EAST BERLIN (AP) _ A rift has developed in East Germany’s first non-Communist government, with a major partner in the fragile coalition accusing leaders of letting West Germany dictate the terms for reunification.

″In the East Berlin Cabinet stands a crack in the house, because we up to now cannot be held responsible for the outcome of the (unification) state treaty,″ Richard Schroeder, head of the Social Democrat faction in Parliament, said Friday.

″I am worried about a break in the axle on the way to unity,″ he said.

Experts from both Germanys met in East Berlin on Friday for ongoing talks on shifting East Germany away from a socialist economy as quickly as possible.

The left-leaning Social Democrats hold important Cabinet posts in the government of Prime Minister Lothar de Maiziere. But they have begun distancing themselves from agreements on merging the two economies.

Their latest criticism could put the shaky coalition government in jeopardy.

Although the Social Democrats agreed to join the government of de Maiziere, who leads the conservative Christian Democrats, they complained Friday that the terms of the economic union would create hardships for East Germans.

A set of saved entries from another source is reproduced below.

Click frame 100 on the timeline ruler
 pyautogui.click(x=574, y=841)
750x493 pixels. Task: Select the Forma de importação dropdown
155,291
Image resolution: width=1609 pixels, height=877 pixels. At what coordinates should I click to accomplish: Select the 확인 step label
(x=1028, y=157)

Social Minister Regine Hildebrandt, a Social Democrat, criticized the decision between the governments to tailor East Germany’s pension program to West Germany’s. She said it would reduce benefits for East Germans.

The economies and social institutions of the two nations are to merge on July 2 as a prelude to full unification next year.

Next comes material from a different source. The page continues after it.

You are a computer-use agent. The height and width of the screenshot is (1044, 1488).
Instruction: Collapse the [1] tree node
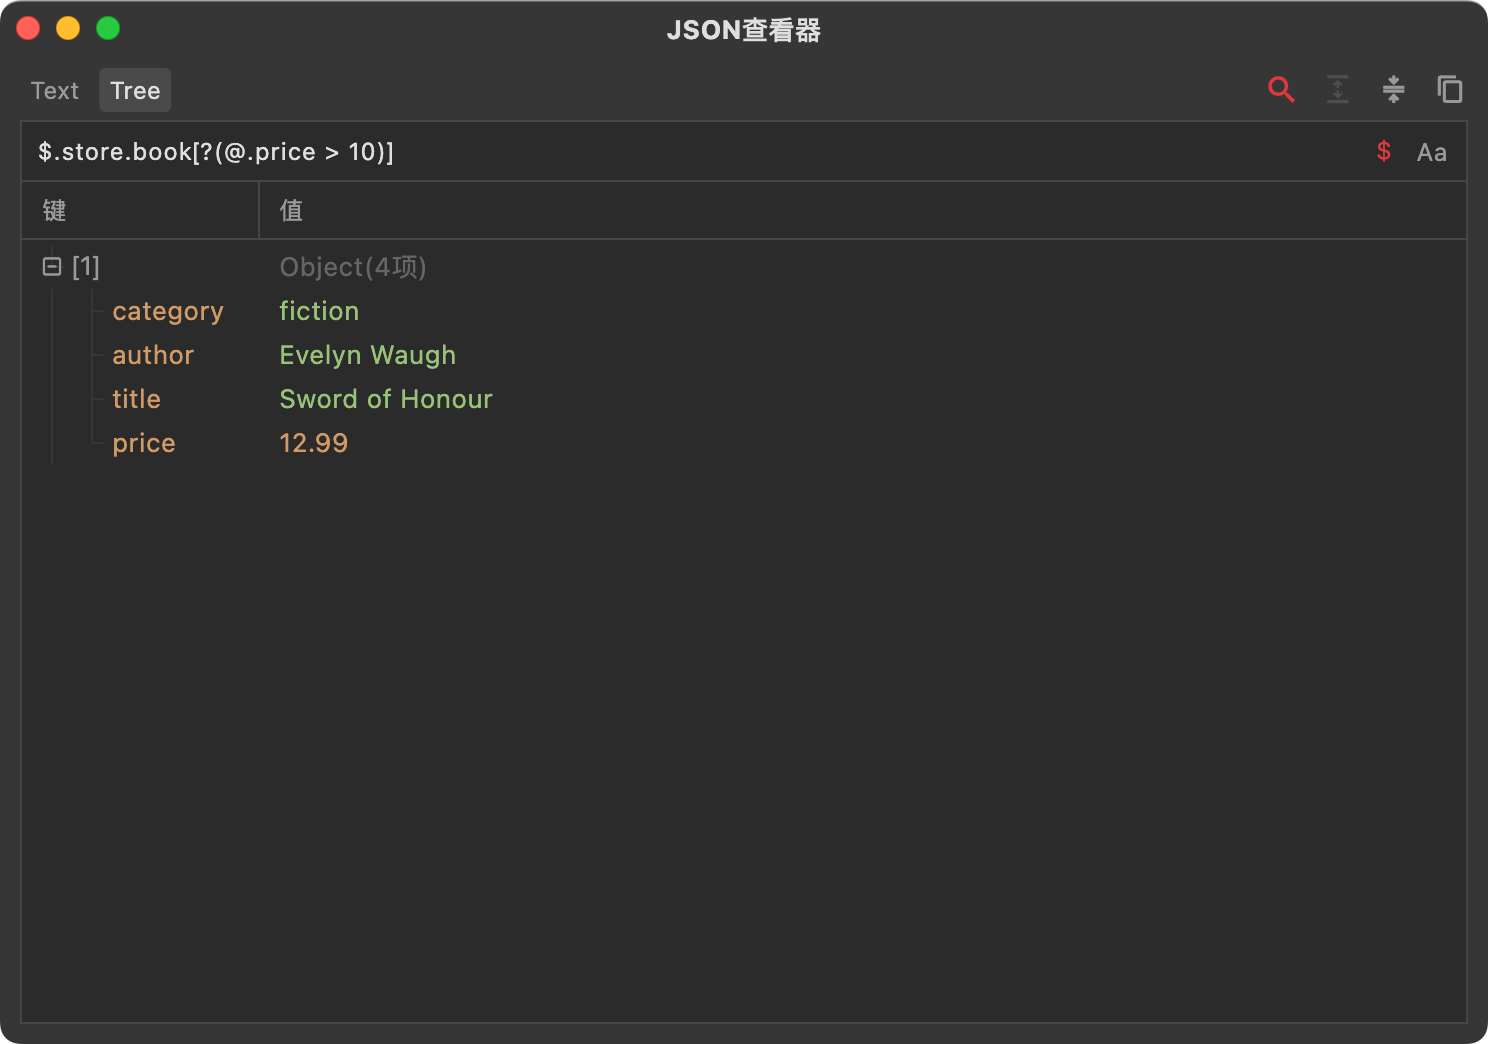(x=52, y=267)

But Social Democrats have become increasingly critical of what they say is a willingness to accept Bonn’s terms and the lack of guarantees to protect East Germans who will give up enormous social subsidies.

De Maiziere, whose party finished first in the March 18 elections, formed a coalition with the Social Democrats to have the two-third Parliament majority needed to make constitutional changes that would make unification possible.

On Sunday, East Germans will vote in local elections. They are expected to remove the last traces of Communist control and put the finishing touches on the social revolution that began a year ago.

The balloting will turn over to local hands the obedient bureaucracies that were carefully controlled by the former hard-line leadership.

The balloting also may provide a gauge of the current mood toward German unification, a process that is speeding toward completion. Talks among the two Germanys and four World War II Allies were being held today in Bonn, West Germany.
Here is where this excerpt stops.